Gee, Bruce - you had switches? All I had was a board full of diodes, a pair of
dikes and a soldering iron! ;^)

Ones and Zeros? All we had were ones!

-Alex


Wirth's Law: Software gets slower faster than Hardware gets faster!

"On the side of the software box, in the 'System Requirements' section, it
said 'Requires Windows 95 or better'. So I installed Linux."   - Anonymous

Want to know what it looked like 1, 10, 100, 1000, 1,000,000
years ago? Just look up on a clear night!

On Wed, 9 Jan 2002, Lowell Bruce McCulley wrote:

> 
> "Derek D. Martin" wrote:
> 
> >
> > I might also mention here that I'm NOT a complete newbie to assembly.
> > I've written some 6502 machine language BY HAND (i.e. poking the
> > opcodes into memory and calling them), ...
> 
> newbie.

[EXTRACTED DATA]
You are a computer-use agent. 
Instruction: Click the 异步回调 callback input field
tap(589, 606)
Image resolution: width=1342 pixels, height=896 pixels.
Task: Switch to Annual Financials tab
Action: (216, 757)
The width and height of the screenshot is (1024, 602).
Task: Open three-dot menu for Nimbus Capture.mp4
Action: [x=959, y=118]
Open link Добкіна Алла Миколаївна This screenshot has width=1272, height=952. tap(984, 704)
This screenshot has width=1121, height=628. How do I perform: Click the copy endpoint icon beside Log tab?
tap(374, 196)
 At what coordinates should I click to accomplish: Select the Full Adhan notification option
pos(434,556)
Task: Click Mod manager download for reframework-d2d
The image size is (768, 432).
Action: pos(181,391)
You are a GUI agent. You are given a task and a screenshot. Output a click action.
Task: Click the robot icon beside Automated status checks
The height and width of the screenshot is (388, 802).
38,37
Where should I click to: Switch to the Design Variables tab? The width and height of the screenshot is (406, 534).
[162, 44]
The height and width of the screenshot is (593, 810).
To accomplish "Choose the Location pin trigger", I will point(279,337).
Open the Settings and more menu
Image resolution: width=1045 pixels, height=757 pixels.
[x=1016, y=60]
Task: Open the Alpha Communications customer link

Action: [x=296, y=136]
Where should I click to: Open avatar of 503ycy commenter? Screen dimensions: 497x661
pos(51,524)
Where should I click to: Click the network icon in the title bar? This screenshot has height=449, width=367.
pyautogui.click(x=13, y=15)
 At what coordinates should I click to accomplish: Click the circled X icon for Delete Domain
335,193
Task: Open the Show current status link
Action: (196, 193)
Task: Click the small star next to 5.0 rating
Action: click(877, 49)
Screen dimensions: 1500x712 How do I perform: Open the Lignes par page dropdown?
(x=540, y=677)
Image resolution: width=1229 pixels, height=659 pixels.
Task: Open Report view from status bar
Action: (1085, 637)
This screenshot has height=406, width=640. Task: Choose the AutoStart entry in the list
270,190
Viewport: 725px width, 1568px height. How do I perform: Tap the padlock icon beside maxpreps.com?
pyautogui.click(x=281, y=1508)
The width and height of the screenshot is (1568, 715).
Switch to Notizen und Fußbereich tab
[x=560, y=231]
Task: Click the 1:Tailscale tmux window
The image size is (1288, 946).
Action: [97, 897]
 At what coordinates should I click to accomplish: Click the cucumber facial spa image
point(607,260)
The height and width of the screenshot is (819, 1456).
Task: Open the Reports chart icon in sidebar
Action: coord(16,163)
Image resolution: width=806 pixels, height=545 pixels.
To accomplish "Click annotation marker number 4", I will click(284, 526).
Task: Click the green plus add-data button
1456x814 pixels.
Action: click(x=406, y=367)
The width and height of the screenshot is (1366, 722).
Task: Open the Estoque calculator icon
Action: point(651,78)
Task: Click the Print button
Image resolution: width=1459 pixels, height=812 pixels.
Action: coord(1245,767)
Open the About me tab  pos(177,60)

[WRITTEN EXERCISE A]
List every number of years the email reply gives in its question about what the night sky looked like.
[WRITTEN EXERCISE B]
Continue the email reply about early hand-coded computing from where it stops.

[RESPONSE A]
1, 10, 100, 1000, 1,000,000

[RESPONSE B]
> 
> if you weren't you'd know that writing assembly by hand involved setting the
> console bit switches for each instruction and then hitting the appropriate switch
> to deposit the binary code (usually 12 or 16 bits, in my experience) into memory.
> 
> Memory address settings, load/modify/store sequences, etc. were topics to be
> mastered by all serious students of the art.  True masters could accomplish all
> this sans papyrus in any form, hence it was truly writing (I myself was usually
> barely above journeyman, although sometimes I could attain master status for
> simple sequences of frequently used instructions, usually at most a dozen or so).
> 
> :-)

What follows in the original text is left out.